RAPAPORT… The United Nations (UN) official overseeing security in the Democratic Republic of the Congo (DRC) urged the Security Council today to provide an additional military brigade force.
“The overall situation is volatile and precarious, and could break down at any time into large-scale conflict without much if any prior warning,” said Roger Meece, the Special Representative of the Secretary-General.
In the diamond-rich southeastern province of Katanga, the situation has reached “alarming proportions,” Meece said, with a major humanitarian crisis that the UN Office for the Coordination of Humanitarian Affairs (OCHA) estimates to include 316,000 displaced people.
Meece added that deteriorating security in Katanga is related to advanced action by Mayi Mayi leader Gédéon, who escaped from prison in 2011, and associated militias such as Kata Katangais and others.
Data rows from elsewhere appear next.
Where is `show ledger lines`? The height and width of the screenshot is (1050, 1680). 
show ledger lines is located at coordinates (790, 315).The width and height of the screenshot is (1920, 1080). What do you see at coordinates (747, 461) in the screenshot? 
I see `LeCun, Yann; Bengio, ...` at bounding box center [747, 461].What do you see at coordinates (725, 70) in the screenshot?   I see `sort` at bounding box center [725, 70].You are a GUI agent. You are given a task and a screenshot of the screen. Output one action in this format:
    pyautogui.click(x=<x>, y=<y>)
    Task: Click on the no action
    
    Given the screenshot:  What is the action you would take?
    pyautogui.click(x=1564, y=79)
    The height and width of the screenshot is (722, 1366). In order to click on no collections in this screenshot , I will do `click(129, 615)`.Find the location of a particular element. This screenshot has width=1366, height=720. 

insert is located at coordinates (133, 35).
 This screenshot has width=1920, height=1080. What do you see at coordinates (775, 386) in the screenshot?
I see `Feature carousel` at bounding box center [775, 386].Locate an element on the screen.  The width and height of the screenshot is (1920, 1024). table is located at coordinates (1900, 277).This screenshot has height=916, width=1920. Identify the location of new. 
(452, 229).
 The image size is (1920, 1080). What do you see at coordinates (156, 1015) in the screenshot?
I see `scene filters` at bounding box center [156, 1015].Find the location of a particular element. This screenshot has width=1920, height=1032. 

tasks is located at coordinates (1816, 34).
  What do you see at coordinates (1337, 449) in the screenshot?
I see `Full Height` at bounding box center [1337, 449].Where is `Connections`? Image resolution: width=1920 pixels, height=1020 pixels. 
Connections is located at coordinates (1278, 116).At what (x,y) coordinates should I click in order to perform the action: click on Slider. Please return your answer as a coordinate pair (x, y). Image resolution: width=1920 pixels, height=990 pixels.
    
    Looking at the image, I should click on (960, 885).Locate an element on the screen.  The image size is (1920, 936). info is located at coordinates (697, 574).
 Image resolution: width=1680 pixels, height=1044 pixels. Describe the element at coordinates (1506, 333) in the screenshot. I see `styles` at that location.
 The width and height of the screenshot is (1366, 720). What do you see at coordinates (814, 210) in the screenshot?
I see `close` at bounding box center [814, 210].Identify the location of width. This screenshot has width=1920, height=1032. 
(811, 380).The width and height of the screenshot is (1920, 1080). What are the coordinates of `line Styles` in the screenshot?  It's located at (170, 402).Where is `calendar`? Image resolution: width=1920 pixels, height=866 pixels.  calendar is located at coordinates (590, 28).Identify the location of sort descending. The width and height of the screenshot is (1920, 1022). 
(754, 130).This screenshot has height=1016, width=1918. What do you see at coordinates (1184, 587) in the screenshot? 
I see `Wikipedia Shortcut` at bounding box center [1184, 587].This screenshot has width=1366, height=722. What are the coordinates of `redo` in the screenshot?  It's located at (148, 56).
Meanwhile, while there has been a general pause in the offensive operations of the 23 March Movement (M23), since their temporary occupation of Goma, the capital of North Kivu province, Meece said there is also no evidence that the forces are pulling back or changing their military posture.
Clashes between the fighters from the M23 and the DRC’s national army (FARDC) have displaced nearly a million people in North Kivu.
Meece told the Council that while the civilian and police components, as well as specialized UN agencies, have worked to respond to the broad and growing range of security and humanitarian problems, “our forces and our resources are stretched very thin over a broad area.”
To improve the protection of civilians in North and South Kivu provinces, the UN is working to deploy unmanned aerial vehicles (UAV) to collect information for the UN Force Commander and to promote deterrence.
“I am convinced that a peace enforcement capability on the ground is a necessary component to achieve the conditions necessary to obtain the engagement and commitments needed by all parties,” Meece said, urging the 15-member Council to authorize such a force.
Meanwhile, Secretary-General Ban Ki-moon is scheduled to attend the signing of the Peace, Security and Cooperation Framework for the DRC and the Region on February 24 in Addis Ababa, Ethiopia. That agreement was supposed to have been signed at the African Union summit on January 28, but it was delayed over what Ki-moon called “procedural issues” and not over any fundamental differences in the agreement.